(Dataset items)
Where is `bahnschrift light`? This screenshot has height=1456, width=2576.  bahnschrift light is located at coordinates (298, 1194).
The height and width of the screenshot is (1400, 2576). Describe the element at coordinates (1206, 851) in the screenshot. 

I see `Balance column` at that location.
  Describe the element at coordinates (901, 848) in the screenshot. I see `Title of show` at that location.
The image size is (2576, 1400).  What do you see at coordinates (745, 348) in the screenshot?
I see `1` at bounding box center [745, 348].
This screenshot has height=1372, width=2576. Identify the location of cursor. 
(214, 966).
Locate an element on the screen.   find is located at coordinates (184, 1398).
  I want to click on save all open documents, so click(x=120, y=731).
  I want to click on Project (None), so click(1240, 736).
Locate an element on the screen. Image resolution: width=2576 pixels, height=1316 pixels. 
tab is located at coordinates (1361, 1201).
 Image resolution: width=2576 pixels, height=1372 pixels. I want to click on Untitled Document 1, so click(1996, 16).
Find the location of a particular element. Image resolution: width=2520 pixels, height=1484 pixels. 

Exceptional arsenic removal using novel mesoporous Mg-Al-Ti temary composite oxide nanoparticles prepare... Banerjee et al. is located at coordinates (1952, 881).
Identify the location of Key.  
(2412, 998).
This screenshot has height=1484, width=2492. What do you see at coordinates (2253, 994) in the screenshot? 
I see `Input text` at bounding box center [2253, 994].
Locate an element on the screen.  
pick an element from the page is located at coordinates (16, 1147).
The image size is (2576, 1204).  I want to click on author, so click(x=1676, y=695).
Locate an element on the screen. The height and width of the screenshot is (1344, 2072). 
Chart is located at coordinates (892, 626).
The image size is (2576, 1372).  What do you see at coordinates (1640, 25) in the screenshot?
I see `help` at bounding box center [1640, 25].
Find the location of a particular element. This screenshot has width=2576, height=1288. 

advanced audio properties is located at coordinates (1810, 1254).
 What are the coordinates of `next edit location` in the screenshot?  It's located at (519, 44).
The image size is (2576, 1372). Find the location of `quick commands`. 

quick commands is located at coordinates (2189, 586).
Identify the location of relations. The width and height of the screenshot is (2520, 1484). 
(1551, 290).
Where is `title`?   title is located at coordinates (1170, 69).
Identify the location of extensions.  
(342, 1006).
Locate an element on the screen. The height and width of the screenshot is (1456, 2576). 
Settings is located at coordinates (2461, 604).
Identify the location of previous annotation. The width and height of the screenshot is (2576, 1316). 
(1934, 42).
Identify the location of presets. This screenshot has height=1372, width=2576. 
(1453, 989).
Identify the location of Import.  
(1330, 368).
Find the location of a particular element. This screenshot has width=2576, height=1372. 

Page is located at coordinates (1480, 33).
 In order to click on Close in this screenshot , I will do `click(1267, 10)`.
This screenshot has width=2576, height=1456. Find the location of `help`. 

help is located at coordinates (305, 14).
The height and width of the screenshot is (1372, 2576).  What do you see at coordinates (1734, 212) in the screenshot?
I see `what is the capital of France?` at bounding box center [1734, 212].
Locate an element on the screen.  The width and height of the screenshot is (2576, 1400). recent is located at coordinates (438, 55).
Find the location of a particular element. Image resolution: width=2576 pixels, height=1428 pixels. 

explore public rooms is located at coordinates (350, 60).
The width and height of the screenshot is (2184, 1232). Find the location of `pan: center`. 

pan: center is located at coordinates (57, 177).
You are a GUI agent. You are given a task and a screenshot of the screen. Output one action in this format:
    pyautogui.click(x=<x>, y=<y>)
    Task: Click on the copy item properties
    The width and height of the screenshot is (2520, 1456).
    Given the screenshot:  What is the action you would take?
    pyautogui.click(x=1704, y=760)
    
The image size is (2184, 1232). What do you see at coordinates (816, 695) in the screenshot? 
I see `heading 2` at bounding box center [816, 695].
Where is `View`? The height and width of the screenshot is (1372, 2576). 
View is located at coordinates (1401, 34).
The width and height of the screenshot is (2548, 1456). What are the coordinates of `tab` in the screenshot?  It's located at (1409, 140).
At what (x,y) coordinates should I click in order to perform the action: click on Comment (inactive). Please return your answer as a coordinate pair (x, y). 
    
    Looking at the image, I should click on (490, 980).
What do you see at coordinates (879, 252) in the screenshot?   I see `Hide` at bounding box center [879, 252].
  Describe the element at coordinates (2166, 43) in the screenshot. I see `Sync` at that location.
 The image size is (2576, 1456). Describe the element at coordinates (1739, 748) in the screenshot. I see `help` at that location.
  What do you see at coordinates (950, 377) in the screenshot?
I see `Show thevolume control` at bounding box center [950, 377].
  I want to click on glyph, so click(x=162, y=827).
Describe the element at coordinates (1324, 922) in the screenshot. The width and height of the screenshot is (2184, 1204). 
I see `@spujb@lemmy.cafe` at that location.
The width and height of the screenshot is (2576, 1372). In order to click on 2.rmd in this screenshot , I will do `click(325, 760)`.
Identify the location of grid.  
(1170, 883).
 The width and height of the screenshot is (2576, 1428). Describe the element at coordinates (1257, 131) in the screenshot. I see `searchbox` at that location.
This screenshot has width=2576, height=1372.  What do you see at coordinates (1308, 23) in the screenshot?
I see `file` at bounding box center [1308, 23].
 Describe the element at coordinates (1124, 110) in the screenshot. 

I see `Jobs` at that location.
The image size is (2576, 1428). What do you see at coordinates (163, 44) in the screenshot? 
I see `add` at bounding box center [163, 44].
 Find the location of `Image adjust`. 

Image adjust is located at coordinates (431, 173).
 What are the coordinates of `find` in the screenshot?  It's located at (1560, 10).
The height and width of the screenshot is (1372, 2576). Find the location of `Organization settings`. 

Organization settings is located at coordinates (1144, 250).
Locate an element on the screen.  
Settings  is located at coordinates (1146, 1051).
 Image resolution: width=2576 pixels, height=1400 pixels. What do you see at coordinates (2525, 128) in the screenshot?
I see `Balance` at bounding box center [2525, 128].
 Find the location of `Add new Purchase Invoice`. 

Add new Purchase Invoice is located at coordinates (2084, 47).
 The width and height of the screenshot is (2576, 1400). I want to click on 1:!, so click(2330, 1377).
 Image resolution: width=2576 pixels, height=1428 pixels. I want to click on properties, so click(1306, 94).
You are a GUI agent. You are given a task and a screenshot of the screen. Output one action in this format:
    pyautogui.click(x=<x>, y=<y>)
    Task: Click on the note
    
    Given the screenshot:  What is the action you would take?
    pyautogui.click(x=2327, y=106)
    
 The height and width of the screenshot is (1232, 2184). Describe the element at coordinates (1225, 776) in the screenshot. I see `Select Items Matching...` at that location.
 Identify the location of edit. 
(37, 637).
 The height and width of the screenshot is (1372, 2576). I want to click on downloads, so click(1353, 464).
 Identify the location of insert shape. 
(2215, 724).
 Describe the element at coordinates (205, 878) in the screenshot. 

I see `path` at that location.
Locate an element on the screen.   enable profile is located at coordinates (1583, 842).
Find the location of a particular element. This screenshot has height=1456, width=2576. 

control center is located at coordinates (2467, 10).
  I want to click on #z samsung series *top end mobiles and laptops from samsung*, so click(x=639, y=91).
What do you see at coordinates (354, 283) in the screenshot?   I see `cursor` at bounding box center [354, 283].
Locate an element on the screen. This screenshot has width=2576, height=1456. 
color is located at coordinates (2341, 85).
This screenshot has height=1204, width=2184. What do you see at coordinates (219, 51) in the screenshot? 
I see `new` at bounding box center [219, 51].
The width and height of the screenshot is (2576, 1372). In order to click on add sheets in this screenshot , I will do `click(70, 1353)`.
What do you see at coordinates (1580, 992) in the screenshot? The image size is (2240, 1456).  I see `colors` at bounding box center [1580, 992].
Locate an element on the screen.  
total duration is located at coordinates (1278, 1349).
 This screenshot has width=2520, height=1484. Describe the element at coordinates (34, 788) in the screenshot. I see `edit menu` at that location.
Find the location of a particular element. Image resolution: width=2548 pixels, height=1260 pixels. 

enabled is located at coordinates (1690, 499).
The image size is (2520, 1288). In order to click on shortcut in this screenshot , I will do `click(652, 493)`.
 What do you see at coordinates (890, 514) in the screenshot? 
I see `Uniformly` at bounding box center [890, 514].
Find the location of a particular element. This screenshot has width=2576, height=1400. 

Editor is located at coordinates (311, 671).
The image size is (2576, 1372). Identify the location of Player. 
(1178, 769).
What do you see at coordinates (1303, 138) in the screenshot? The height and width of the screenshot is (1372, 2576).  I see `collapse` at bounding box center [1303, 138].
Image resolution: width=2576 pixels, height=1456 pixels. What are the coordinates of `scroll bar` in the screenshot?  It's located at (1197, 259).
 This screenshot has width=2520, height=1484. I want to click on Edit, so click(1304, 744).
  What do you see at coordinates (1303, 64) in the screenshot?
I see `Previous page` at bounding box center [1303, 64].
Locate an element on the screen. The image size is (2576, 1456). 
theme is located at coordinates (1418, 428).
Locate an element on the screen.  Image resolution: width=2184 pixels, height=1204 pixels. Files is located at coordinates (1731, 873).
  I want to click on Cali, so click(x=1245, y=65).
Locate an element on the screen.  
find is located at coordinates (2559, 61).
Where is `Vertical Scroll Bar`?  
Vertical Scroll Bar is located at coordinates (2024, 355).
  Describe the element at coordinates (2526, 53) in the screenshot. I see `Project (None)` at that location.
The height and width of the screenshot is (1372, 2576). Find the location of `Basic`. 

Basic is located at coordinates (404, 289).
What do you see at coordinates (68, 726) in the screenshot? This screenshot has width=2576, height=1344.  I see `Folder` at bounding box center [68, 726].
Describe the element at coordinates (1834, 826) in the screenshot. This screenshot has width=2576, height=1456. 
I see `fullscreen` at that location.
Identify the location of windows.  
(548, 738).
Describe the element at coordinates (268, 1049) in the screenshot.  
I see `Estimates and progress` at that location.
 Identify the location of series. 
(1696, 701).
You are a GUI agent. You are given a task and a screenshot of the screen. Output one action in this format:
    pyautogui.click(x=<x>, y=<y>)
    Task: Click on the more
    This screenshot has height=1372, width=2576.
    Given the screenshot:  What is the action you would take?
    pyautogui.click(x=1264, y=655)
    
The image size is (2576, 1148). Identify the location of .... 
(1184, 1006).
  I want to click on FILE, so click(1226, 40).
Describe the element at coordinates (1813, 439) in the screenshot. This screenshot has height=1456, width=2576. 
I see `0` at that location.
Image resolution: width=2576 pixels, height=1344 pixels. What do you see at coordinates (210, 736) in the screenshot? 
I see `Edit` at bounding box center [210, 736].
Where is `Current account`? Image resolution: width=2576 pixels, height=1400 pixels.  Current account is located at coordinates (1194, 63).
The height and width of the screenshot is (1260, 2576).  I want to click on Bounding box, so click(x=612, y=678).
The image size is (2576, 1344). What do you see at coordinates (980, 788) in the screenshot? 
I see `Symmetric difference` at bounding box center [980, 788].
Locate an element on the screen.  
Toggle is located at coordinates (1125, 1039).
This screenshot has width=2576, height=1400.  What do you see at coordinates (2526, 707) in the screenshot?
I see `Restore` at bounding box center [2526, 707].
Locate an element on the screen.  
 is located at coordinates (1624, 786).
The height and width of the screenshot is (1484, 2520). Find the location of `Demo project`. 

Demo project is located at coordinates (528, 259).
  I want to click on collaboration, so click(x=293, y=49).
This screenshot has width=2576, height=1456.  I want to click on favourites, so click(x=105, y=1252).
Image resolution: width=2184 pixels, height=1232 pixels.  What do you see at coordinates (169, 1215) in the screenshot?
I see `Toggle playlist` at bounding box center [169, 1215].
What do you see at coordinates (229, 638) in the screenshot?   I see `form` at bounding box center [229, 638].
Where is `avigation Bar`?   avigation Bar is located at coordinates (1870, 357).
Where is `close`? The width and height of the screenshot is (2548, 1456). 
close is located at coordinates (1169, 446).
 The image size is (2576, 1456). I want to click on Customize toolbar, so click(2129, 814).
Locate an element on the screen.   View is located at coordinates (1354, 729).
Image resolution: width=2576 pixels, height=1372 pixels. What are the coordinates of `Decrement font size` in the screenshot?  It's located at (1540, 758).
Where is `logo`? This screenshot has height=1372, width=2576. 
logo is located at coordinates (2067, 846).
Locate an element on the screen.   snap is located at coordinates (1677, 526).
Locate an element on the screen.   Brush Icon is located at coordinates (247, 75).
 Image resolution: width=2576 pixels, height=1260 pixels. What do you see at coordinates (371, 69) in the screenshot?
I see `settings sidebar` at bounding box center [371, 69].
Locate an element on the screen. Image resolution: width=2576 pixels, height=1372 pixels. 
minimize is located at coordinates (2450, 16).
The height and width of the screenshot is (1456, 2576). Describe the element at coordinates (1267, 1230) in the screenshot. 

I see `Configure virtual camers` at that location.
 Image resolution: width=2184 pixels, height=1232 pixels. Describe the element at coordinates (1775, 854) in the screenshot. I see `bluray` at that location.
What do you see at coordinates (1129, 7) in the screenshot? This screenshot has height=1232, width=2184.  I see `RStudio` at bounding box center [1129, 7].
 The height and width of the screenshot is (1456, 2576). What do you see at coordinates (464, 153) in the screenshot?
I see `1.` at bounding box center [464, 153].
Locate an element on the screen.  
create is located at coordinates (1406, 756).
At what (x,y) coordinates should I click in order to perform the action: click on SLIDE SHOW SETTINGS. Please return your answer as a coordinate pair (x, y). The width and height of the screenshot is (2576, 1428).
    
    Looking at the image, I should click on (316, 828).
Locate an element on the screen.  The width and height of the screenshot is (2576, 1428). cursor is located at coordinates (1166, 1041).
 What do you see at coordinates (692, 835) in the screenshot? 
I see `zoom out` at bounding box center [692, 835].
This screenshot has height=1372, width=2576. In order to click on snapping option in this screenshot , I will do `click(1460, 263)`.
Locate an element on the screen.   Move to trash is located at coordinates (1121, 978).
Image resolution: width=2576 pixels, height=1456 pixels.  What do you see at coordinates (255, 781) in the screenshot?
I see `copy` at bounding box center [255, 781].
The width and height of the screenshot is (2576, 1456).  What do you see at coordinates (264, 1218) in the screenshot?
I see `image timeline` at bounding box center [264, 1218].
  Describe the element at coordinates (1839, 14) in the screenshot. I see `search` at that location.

» STATED PROBLEM
Please rewrite the items from the line containing "Describe the element at coordinates (1324, 922)" down through the line containing "center [2525, 128].", swapping "Find the location of" for "Locate" and leaving everything else unchanged.

» FINISHED TASK
Describe the element at coordinates (1324, 922) in the screenshot. The width and height of the screenshot is (2184, 1204). 
I see `@spujb@lemmy.cafe` at that location.
The width and height of the screenshot is (2576, 1372). In order to click on 2.rmd in this screenshot , I will do `click(325, 760)`.
Identify the location of grid.  
(1170, 883).
 The width and height of the screenshot is (2576, 1428). Describe the element at coordinates (1257, 131) in the screenshot. I see `searchbox` at that location.
This screenshot has width=2576, height=1372.  What do you see at coordinates (1308, 23) in the screenshot?
I see `file` at bounding box center [1308, 23].
 Describe the element at coordinates (1124, 110) in the screenshot. 

I see `Jobs` at that location.
The image size is (2576, 1428). What do you see at coordinates (163, 44) in the screenshot? 
I see `add` at bounding box center [163, 44].
 Locate `Image adjust`. 

Image adjust is located at coordinates (431, 173).
 What are the coordinates of `find` in the screenshot?  It's located at (1560, 10).
The height and width of the screenshot is (1372, 2576). Locate `Organization settings`. 

Organization settings is located at coordinates (1144, 250).
Locate an element on the screen.  
Settings  is located at coordinates (1146, 1051).
 Image resolution: width=2576 pixels, height=1400 pixels. What do you see at coordinates (2525, 128) in the screenshot?
I see `Balance` at bounding box center [2525, 128].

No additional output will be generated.